Split Neo4j Cypher query into smaller queries
Question
So I'm trying to extract some data from my Neo4j database to a file using R
This is what the code looks like :
library('bitops')
library('RCurl')
library('RJSONIO')
query <- function(querystring) {
h = basicTextGatherer()
curlPerform(url="localhost:7474/db/data/cypher",
postfields=paste('query',curlEscape(querystring), sep='='),
writefunction = h$update,
verbose = FALSE
)
result <- fromJSON(h$value())
#print(result)
data <- data.frame(t(sapply(result$data, unlist)))
print(data)
names(data) <- result$columns
data
}
q <-"MATCH (n:`layer_1_SB`)-[r]-> (m) WHERE m:layer_1_SB RETURN n.userid, m.userid LIMIT 18000000"
data <- query(q)
head(data)
dim(data)
names(data)
write.table(data, file = "/home/dataminer/data1.dat", append=FALSE,quote=FALSE,sep=" ",eol="\n", na="NA", dec=".", row.names=FALSE)
And it works fine, returning around 147k relationships. However when I make the same quer between two different labels (layer_1 to layer_2) which should return around 18million relationships, the program loads for a while and then returns NULL. When doing the same query and returning the count on the Neo4j browser it works, so I'm assuming the problem has to do with the amount of data that R can handle.

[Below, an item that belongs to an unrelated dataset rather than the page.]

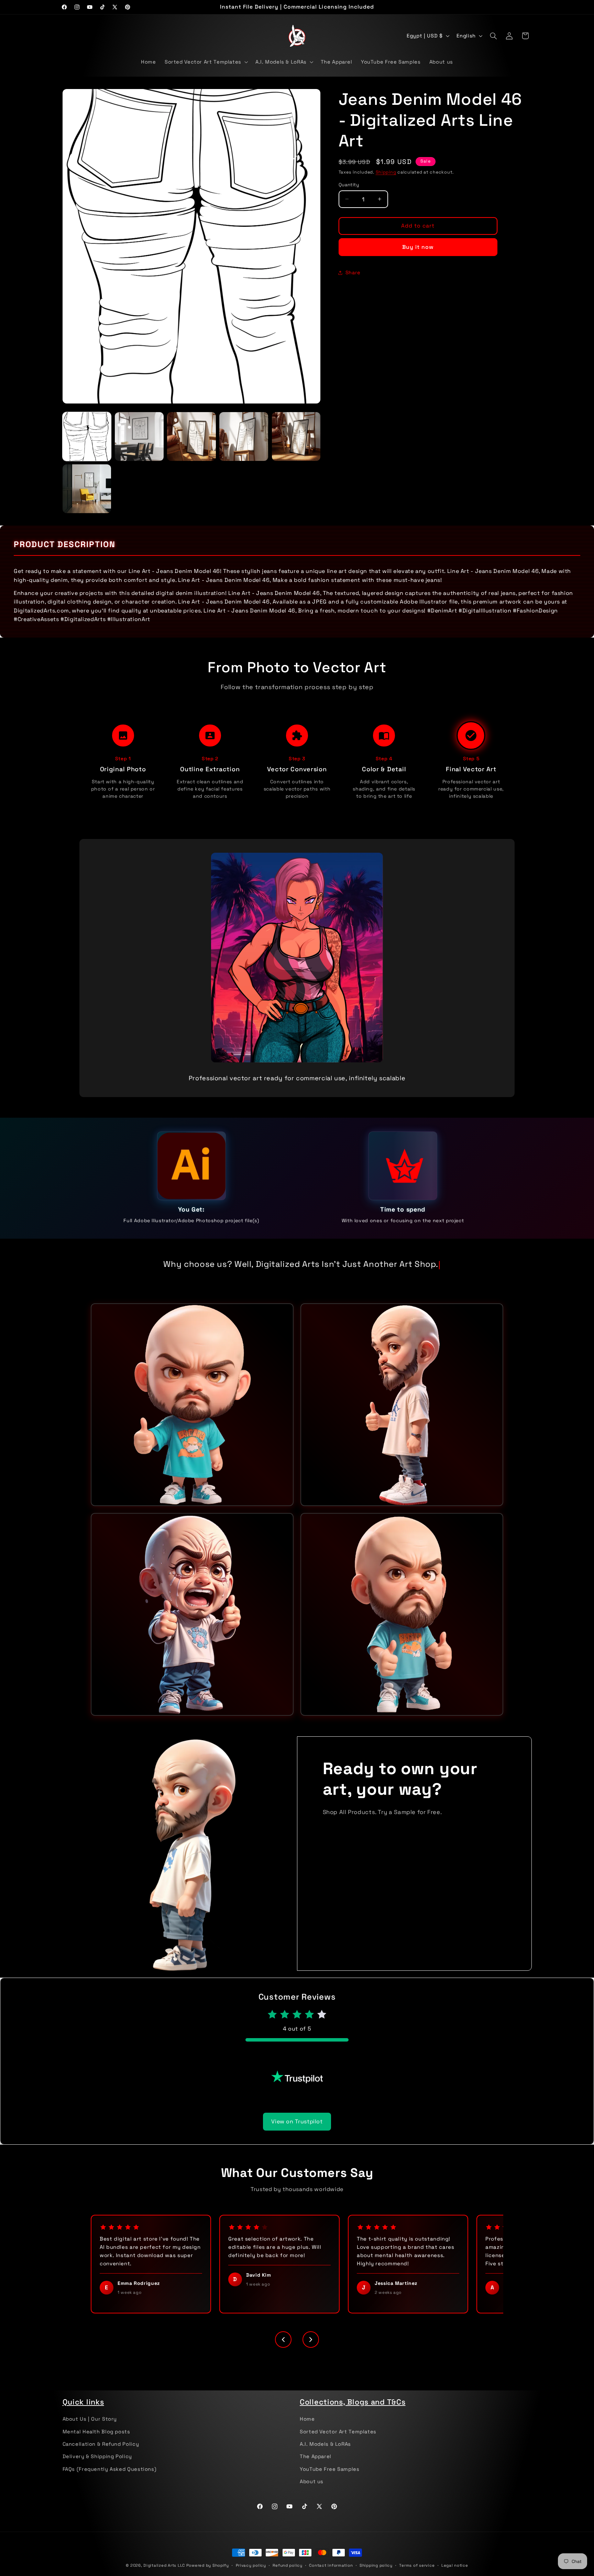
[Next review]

The question is: How can I split my query into smaller queries so that my code works?
UPDATE
I tried doing a query with 10million rels and it worked. So now I want to useWITH
and ORDER BY
to return the first then the last relationships. However it's returning NULL, I believe my query is badly formatted:
MATCH (n:'layer_1_SB')-[r]-> (m) WITH n ORDER BY n.userid DESC WHERE m:layer_2_SB RETURN n.userid, m.userid LIMIT 8000000
Solution
You should use the transactional endpoint instead or at least pass the header X-Stream:true
.
Both stream data from the server so it doesn't eat up its memory.